- Provided passage:
Is it real, or is it a phishing scam? That's a question that seems to get harder and harder to answer for sure with each new message in one's inbox. And an e-mail I got from PayPal this morning that was supposed to make it a little easier actually left me more uncertain than ever.
When the message from paypal@email.paypal.com with the subject line "Spot spoof, protect your identity and more..." showed up in my inbox, my first impulse was just to delete it as another fake from a spammer/scammer pretending to be from PayPal. But wait -- I saw it was addressed to me by the name that's on my PayPal account, which is supposed to be a good sign that it's authentic. And it wasn't asking me for my passwords or other account information -- in fact, it was just offering links to various PayPal pages about its "Identity Protection" education campaign. Surely phishing scammers wouldn't be doing do that.
Or would they? In tandem with its adopted parent company eBay, PayPal has to be the all-time favorite target for identity thieves to imitate, so it's best not to underestimate how sophisticated a scam impersonating them might be. And all those links in the e-mail looked rather suspicious in the status bar when I moved the cursor over them. An "http://email1.paypal" subdomain was followed by a long string of random characters of the type you see all the time in phishing scams -- it could easily be phony. And if PayPal was just trying to provide links to pages with security tips, why not just spell out the real URLs?
One way to have been more certain if the e-mail really was from PayPal would be to click on one of those insecure-looking links and see if it would take me to a PayPal SSL page anyway. But clicking on suspicious links is never a good idea, so I wrote spoof@paypal.com and asked them about the message. When I hadn't gotten an answer an hour later, I decided it was my journalistic duty to call PayPal PR and ask them about the message.

- Work instructions:
(1) According to the PayPal email passage, which address did the writer contact to ask about the message?
(2) Write out the part of the PayPal email passage that opens with the words containing "One way to have" and closes with "ask them about the message.", copying it word for word.

- Data listing:
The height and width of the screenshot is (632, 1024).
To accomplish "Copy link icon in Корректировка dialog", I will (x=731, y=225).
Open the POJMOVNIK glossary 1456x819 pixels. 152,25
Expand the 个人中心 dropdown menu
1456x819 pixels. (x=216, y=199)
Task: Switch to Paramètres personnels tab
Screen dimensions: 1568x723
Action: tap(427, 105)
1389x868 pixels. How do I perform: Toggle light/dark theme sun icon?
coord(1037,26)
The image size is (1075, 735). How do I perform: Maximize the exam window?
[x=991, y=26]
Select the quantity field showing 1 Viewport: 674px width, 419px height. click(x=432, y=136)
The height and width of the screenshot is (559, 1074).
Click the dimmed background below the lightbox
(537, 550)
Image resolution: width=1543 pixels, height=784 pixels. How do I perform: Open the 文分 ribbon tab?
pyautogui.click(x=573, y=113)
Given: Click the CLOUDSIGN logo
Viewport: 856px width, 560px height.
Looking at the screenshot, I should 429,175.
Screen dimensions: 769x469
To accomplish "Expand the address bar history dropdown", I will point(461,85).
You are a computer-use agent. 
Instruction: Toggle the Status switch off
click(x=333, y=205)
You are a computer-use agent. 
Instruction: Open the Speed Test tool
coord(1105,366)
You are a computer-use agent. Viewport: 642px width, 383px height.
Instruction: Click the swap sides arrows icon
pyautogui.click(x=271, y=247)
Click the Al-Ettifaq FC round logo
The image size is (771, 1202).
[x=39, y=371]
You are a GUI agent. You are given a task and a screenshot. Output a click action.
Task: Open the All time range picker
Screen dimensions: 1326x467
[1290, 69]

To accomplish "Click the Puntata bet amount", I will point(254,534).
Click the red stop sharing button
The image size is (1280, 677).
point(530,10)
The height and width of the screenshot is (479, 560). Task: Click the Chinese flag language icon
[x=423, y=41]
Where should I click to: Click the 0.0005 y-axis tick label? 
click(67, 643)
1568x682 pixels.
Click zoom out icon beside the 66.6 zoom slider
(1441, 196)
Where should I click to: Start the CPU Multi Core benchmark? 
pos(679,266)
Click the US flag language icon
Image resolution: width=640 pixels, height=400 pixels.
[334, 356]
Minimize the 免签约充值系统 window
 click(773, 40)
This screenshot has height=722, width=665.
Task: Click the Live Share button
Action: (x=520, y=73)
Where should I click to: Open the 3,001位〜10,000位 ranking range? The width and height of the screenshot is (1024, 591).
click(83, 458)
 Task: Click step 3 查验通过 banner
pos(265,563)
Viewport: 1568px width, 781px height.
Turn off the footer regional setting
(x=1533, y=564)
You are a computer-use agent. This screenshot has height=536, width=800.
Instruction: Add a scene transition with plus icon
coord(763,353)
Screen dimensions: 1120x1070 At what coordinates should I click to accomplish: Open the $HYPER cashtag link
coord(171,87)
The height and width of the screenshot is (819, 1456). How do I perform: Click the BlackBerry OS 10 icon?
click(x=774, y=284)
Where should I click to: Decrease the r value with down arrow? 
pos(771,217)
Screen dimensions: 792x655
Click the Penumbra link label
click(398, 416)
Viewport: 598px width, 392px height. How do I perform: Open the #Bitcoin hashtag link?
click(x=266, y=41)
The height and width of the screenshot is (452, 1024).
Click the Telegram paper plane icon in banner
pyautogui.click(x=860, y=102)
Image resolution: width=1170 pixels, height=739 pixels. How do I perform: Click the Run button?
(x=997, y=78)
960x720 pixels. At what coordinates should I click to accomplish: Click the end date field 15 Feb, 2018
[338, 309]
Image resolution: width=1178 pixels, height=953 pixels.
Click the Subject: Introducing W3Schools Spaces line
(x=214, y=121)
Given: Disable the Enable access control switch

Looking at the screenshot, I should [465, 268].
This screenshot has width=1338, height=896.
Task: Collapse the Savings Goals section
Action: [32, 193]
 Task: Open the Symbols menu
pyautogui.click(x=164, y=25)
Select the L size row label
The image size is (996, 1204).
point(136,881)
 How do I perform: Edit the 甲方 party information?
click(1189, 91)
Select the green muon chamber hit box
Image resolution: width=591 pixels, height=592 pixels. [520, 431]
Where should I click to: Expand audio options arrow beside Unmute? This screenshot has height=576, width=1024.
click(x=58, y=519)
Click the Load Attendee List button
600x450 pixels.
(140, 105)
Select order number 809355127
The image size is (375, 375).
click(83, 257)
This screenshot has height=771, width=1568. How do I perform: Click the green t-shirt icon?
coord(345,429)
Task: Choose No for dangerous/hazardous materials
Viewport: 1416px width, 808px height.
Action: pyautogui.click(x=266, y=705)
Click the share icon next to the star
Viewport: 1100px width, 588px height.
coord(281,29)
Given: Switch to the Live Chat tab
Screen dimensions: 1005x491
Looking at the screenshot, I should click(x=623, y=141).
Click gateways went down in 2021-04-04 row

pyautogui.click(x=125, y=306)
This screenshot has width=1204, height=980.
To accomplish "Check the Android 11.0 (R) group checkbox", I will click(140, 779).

- Solutions by task:
(1) spoof@paypal.com

(2)
One way to have been more certain if the e-mail really was from PayPal would be to click on one of those insecure-looking links and see if it would take me to a PayPal SSL page anyway. But clicking on suspicious links is never a good idea, so I wrote spoof@paypal.com and asked them about the message. When I hadn't gotten an answer an hour later, I decided it was my journalistic duty to call PayPal PR and ask them about the message.